DATA LISTING:
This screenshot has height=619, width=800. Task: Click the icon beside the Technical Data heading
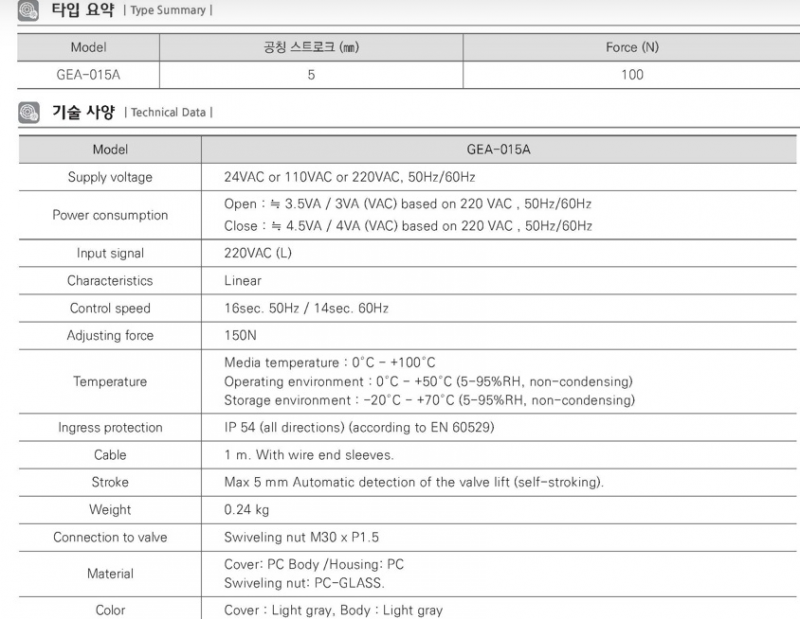pyautogui.click(x=30, y=112)
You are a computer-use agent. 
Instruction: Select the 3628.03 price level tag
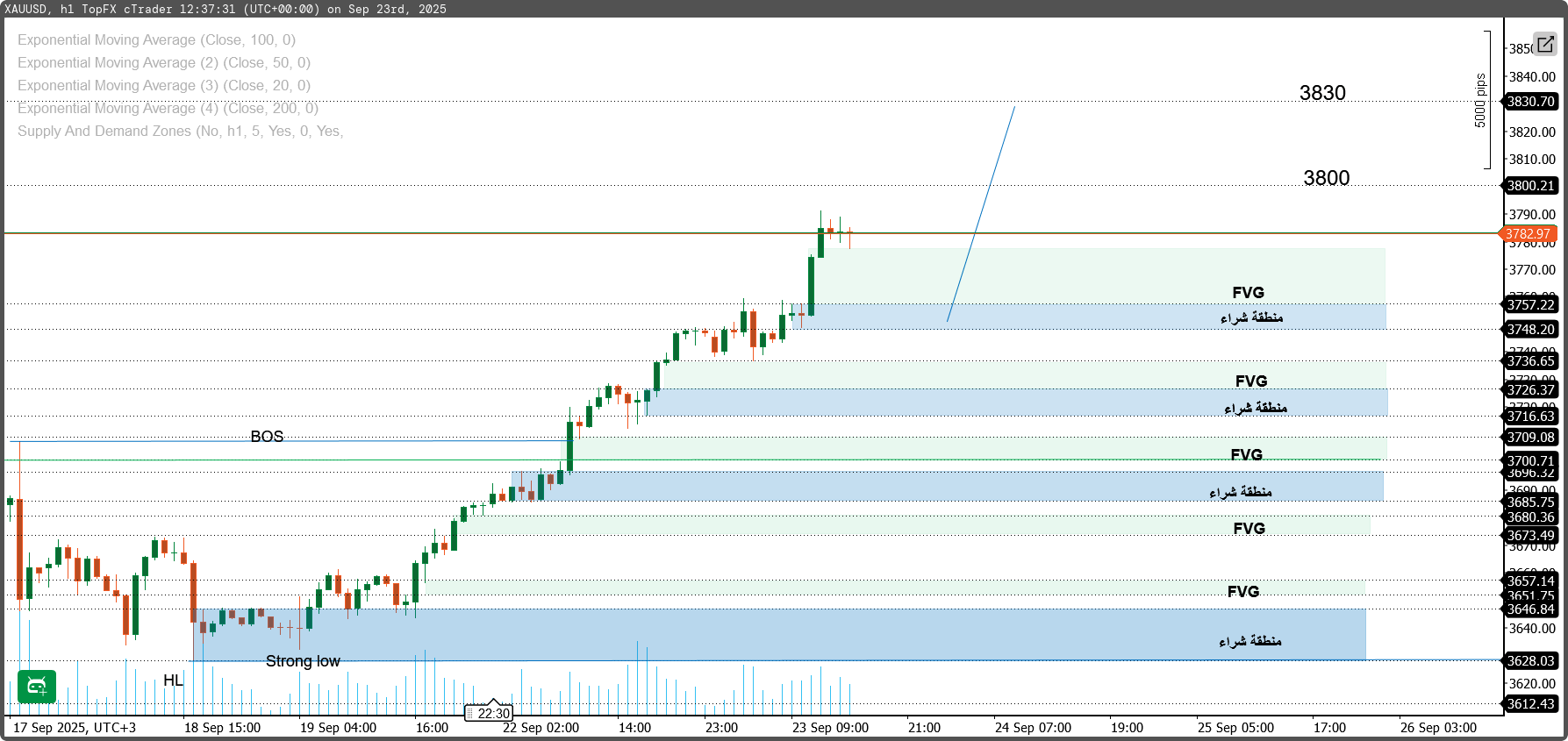pyautogui.click(x=1531, y=661)
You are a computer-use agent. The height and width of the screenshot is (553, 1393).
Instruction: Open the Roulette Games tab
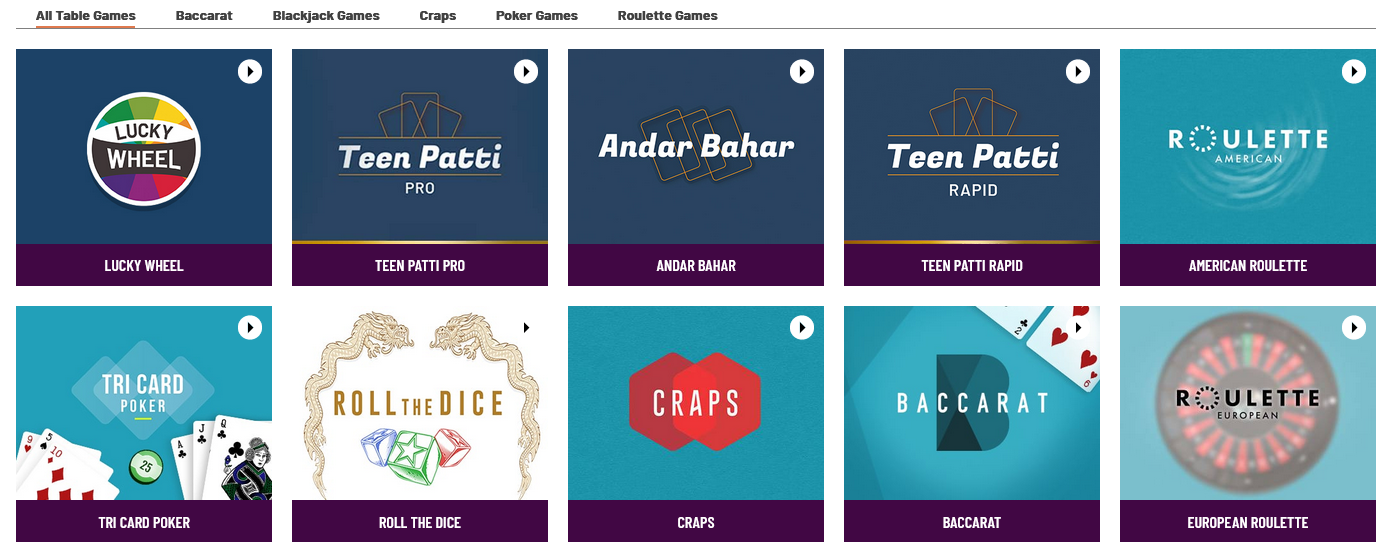pyautogui.click(x=668, y=15)
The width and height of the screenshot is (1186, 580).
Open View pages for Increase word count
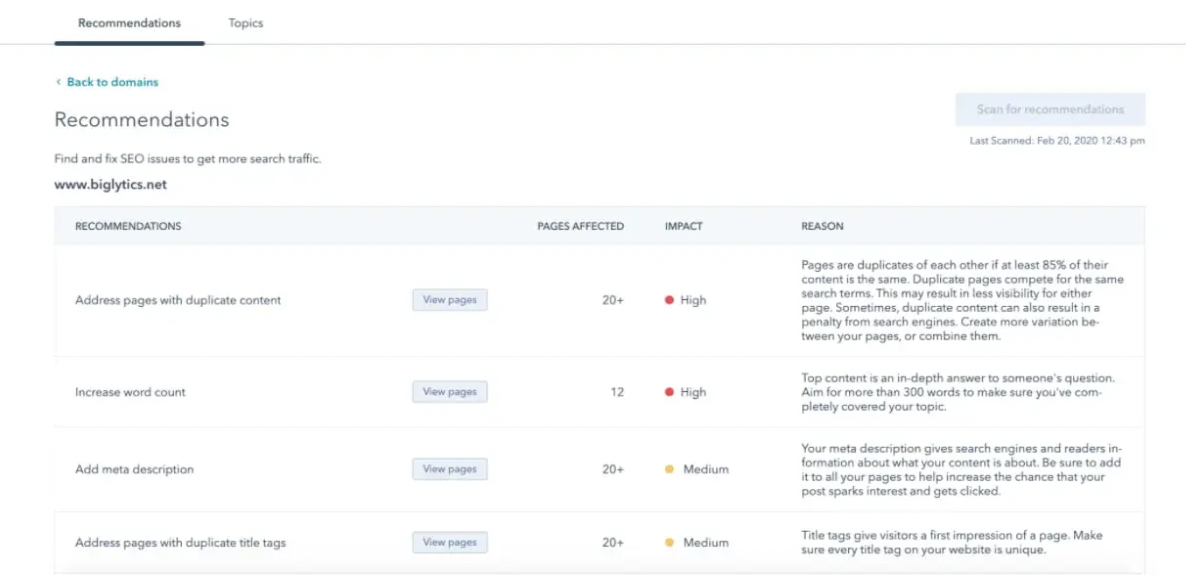click(449, 392)
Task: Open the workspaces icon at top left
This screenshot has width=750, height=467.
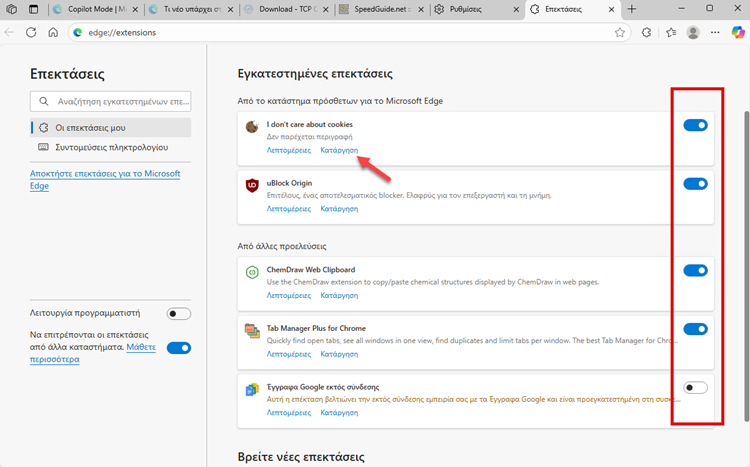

YOUR OBJECTIVE: Please reproduce the data above word for word, from its first line through the line containing "pyautogui.click(x=668, y=15)", both included, and leave the pictures out.

SOLUTION FOR THIS PROBLEM:
This screenshot has height=619, width=800. Task: Click the icon beside the Technical Data heading
pyautogui.click(x=30, y=112)
You are a computer-use agent. 
Instruction: Select the 3628.03 price level tag
pyautogui.click(x=1531, y=661)
You are a computer-use agent. The height and width of the screenshot is (553, 1393).
Instruction: Open the Roulette Games tab
pyautogui.click(x=668, y=15)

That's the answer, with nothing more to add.